David Lynch’s movies aren’t easily explicated. After trekking through Mulholland Dr. shot by shot over 12 hours with some 1,000 students, even Roger Ebert gave up on that one. For this reason his work is perhaps best explored through something like Richard Vezina’s new video essay, “David Lynch in Four Movements,” embedded below.
While you could spend hours attempting to puzzle out the plot mechanics of Mulholland Dr., Lynch’s substance more often comes through style, mood, and motifs—and those are the aspects Vezina highlights here. Over twenty minutes, Vezina collects and juxtaposes several of Lynch’s most powerful recurring images—maternal faces staring kindly at the viewer, cameras diving into hidden cavities, headlights prowling down deserted night highways, bare flickering lightbulbs, clownish spooks, and the kind of loungey musical performances I explored in a previous post for Slate—letting viewers run their own analyses.
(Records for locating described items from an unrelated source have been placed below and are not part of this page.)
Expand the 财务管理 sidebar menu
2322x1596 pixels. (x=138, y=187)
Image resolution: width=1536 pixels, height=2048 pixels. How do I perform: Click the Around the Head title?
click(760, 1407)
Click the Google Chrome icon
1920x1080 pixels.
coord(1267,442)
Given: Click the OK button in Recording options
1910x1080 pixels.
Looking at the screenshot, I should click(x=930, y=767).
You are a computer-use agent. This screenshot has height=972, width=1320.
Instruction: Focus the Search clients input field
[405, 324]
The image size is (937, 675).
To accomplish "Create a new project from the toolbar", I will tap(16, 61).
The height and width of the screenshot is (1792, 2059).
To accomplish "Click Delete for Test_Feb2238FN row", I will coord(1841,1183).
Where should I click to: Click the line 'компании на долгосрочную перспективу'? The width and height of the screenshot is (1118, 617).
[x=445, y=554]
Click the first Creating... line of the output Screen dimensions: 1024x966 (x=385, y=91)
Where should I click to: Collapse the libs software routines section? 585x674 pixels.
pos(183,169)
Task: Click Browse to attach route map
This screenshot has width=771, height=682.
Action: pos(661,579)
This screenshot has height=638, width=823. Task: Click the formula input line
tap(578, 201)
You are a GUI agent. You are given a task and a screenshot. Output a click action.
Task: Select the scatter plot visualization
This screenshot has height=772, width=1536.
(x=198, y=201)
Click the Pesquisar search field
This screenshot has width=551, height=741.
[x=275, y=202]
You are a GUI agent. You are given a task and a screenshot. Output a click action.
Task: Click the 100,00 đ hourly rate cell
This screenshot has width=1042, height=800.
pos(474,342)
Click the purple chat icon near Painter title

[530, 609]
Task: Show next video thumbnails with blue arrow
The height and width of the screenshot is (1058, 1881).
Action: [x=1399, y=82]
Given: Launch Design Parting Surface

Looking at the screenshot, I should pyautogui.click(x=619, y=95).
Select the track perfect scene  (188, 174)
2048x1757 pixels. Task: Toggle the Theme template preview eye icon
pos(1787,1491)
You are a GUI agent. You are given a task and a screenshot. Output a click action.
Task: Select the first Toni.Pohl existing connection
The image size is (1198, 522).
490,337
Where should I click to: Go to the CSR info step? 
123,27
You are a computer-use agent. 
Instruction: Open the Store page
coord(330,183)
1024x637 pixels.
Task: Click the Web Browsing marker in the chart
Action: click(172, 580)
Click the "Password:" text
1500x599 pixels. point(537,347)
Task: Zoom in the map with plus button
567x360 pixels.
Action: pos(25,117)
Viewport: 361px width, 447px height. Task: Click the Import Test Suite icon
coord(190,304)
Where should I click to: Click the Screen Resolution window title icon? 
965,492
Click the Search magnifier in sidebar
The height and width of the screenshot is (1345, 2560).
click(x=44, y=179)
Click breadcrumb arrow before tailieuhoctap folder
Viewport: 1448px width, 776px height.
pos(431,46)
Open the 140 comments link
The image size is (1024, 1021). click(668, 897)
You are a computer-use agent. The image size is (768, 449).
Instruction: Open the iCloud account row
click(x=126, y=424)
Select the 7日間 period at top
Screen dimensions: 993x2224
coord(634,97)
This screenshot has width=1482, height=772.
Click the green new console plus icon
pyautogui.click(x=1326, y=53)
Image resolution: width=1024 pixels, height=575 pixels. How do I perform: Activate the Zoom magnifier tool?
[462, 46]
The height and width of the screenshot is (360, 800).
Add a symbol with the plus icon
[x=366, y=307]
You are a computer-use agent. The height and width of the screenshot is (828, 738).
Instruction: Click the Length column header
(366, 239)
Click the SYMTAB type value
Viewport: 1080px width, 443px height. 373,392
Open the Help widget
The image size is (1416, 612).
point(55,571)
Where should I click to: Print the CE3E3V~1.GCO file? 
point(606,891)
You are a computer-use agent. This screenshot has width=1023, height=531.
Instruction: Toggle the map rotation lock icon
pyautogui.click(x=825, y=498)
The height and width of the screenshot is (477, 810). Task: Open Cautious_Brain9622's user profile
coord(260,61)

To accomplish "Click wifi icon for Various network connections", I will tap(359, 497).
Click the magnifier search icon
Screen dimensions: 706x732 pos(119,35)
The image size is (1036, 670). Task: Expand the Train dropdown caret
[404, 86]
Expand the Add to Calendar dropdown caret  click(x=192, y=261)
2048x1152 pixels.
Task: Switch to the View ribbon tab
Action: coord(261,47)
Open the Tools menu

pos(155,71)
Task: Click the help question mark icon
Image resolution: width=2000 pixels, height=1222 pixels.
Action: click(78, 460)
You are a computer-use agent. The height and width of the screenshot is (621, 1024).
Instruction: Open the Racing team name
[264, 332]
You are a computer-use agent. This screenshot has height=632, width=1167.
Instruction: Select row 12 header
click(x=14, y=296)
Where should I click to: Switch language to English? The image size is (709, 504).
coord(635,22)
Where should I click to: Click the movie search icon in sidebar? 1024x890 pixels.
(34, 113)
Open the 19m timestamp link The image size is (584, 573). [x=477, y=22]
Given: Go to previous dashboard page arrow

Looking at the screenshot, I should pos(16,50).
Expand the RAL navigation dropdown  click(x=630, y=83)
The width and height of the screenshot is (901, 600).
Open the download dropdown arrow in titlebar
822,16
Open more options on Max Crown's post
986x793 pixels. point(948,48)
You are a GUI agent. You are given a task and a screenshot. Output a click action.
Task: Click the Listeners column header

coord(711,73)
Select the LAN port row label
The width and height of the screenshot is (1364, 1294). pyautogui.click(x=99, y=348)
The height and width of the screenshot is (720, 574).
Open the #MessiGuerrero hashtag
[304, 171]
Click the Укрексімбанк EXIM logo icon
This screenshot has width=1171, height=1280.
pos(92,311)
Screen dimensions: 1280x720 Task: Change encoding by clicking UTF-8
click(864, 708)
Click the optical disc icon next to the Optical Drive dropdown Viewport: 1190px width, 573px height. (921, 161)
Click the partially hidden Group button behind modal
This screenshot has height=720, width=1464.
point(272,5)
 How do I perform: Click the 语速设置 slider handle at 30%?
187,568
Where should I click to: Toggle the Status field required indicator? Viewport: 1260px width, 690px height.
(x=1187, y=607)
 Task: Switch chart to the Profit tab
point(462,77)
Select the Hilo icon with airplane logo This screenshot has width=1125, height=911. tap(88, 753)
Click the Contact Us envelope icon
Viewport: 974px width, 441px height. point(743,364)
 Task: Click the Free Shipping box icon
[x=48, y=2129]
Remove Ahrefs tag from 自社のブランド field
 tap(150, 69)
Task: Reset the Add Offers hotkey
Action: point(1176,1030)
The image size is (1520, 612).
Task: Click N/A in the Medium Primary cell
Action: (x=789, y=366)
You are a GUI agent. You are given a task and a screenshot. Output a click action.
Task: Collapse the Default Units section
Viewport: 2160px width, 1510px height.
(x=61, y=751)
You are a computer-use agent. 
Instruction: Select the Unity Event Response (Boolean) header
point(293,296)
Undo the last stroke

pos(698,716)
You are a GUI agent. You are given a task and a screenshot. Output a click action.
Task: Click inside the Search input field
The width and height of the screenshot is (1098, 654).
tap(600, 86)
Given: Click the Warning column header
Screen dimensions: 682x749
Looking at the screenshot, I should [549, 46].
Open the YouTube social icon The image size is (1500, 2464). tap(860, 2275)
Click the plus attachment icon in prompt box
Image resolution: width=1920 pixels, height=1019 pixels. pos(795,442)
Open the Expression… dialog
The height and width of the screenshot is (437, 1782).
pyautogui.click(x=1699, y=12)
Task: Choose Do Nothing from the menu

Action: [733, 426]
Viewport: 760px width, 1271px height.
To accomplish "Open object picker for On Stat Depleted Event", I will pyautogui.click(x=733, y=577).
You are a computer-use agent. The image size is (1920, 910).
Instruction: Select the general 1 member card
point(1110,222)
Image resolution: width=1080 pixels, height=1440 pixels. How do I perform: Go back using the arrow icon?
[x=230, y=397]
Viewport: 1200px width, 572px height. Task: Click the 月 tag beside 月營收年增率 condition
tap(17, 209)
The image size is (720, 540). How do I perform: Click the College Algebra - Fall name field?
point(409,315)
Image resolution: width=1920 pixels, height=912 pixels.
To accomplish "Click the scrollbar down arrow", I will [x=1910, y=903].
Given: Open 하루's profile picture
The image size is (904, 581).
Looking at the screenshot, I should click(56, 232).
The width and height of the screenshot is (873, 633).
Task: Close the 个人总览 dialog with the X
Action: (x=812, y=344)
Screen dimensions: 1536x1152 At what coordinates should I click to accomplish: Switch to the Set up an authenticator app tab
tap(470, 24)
It’s a little artsy, perhaps—the title, “In Four Movements,” tells us Vezina is aiming for something symphonic—and, as with all Lynch’s work, inscrutability doesn’t always conceal hidden depths. But each segment also doubles as a pretty killer music video. I should lastly warn that it’s slightly NSFW—it seems that female frontal nudity is just one more of Lynch’s motifs.